• _Problem requirements_: So long as no pictures are carried over, output the records below exactly.

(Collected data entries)
--

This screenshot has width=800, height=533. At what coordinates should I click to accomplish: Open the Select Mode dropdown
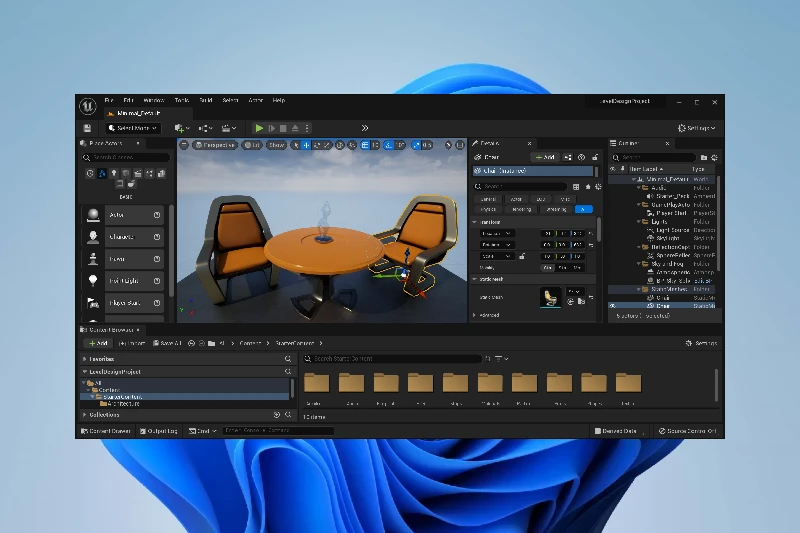tap(133, 128)
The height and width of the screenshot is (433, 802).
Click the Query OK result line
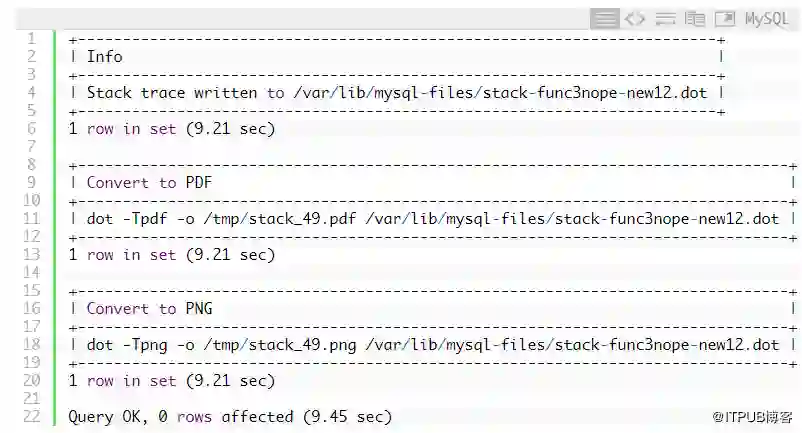click(230, 417)
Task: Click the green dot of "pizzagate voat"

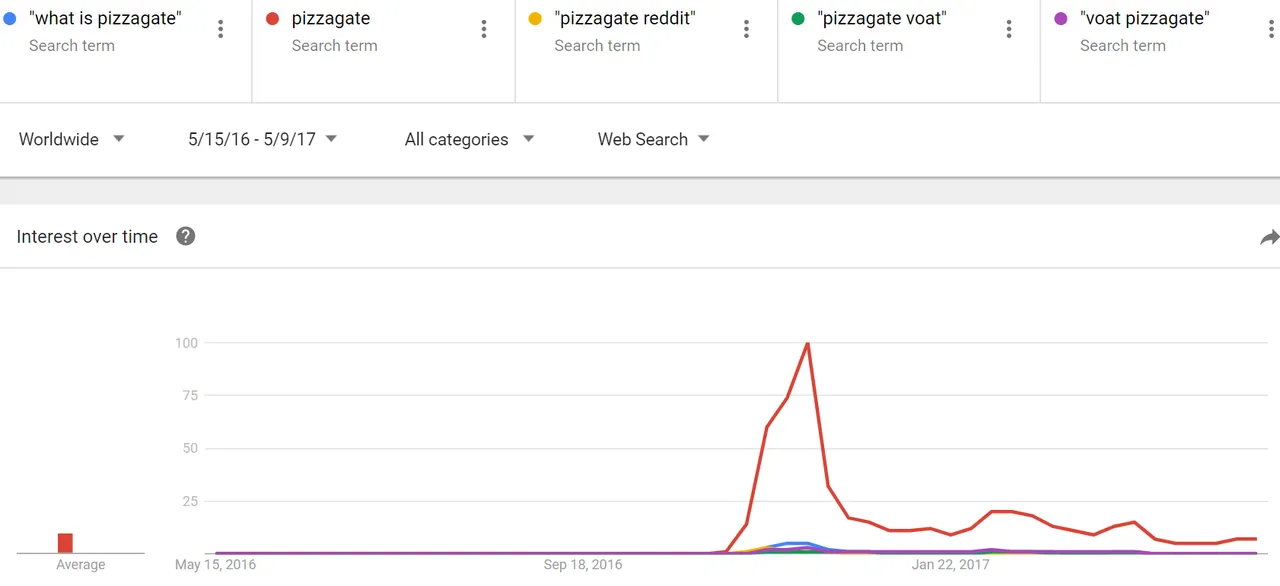Action: coord(798,19)
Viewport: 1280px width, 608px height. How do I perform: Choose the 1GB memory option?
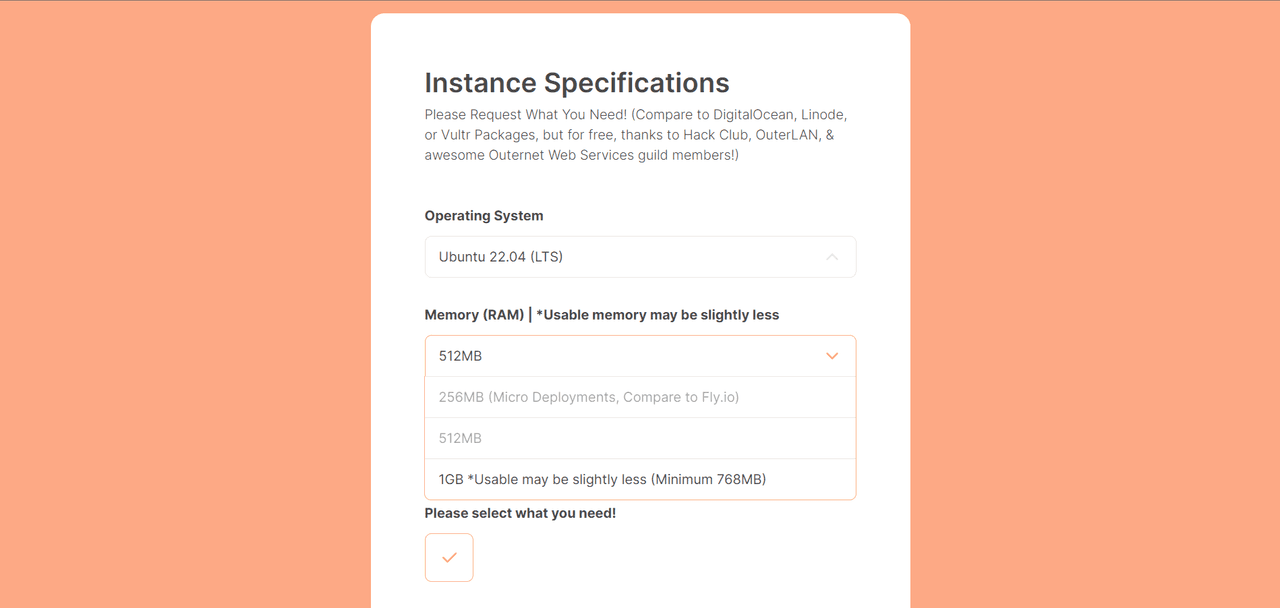[x=602, y=479]
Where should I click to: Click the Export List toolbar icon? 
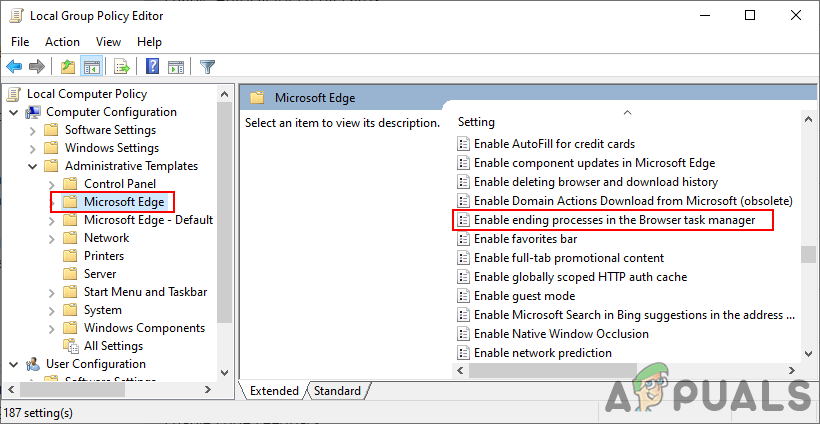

--

• _Output of the exercise_:
This screenshot has width=800, height=533. At what coordinates should I click to accomplish: Open the Select Mode dropdown
tap(133, 128)
The height and width of the screenshot is (433, 802).
Click the Query OK result line
click(230, 417)
Task: Click the green dot of "pizzagate voat"

Action: coord(798,19)
Viewport: 1280px width, 608px height. How do I perform: Choose the 1GB memory option?
[x=602, y=479]
Where should I click to: Click the Export List toolbar icon? 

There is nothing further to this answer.